DIRECTIONS FOR THIS TASK ::
Pull out every line in the data that has the string "each" in it.

DATA PROVIDED ::
--- --- ---
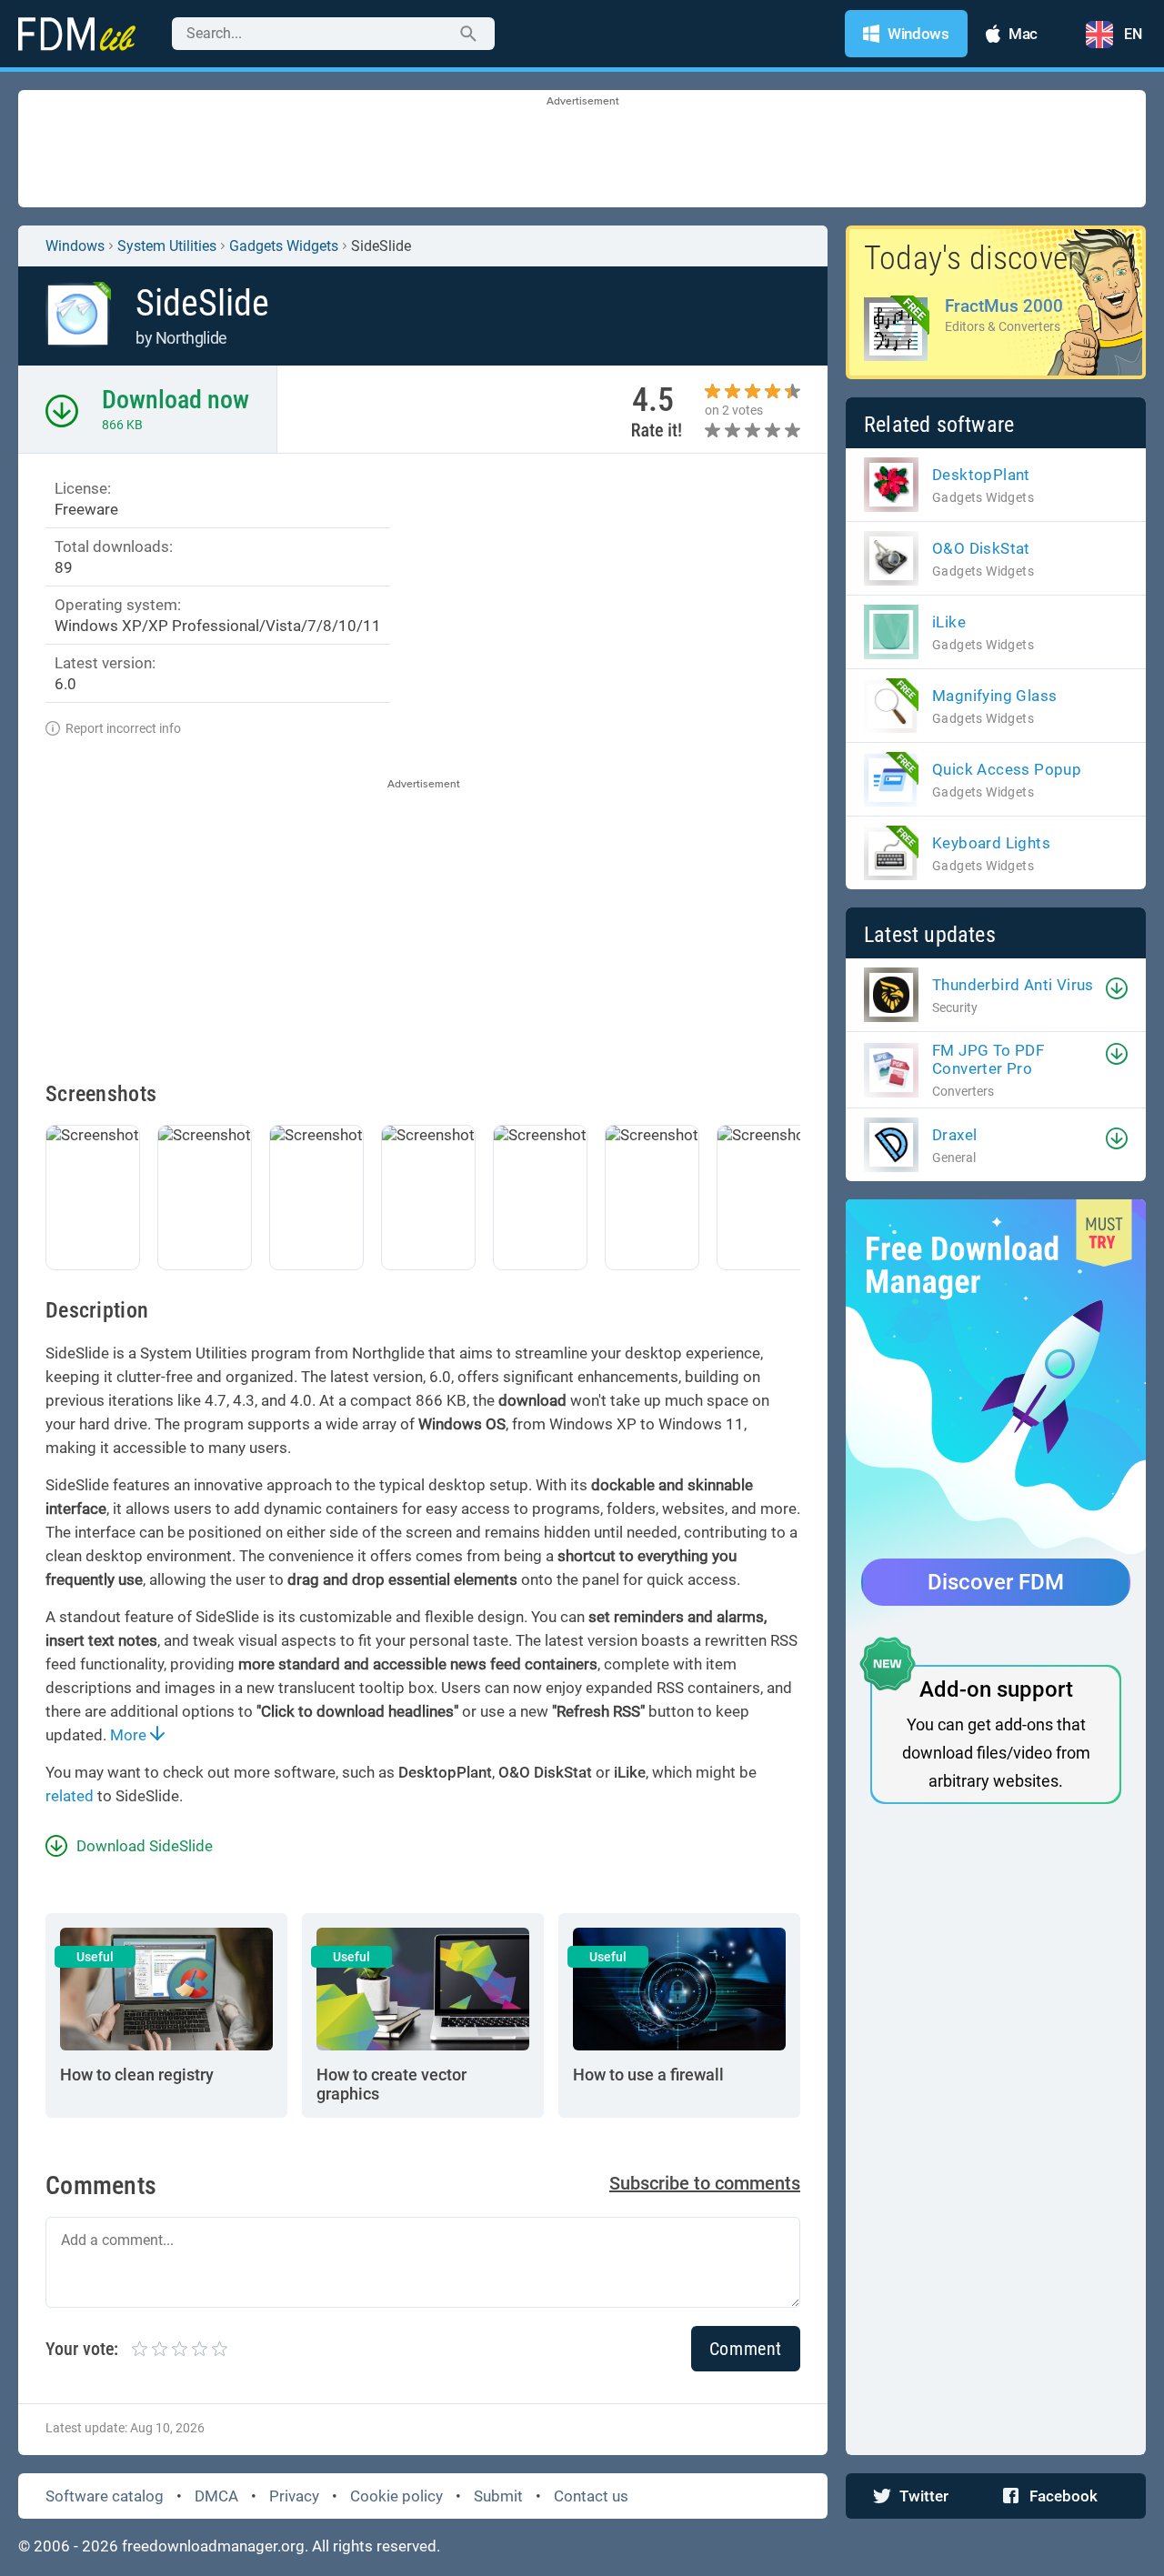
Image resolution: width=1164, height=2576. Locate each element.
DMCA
--- --- ---
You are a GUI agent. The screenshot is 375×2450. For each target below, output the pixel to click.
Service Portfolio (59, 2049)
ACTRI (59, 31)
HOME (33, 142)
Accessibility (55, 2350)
--- --- ---
REPLY TO THE EXERCISE ::
Image resolution: width=1164, height=2576. Locate each element.
You are a GUI agent. The screenshot is 375×2450. For each target below, output the pixel to click.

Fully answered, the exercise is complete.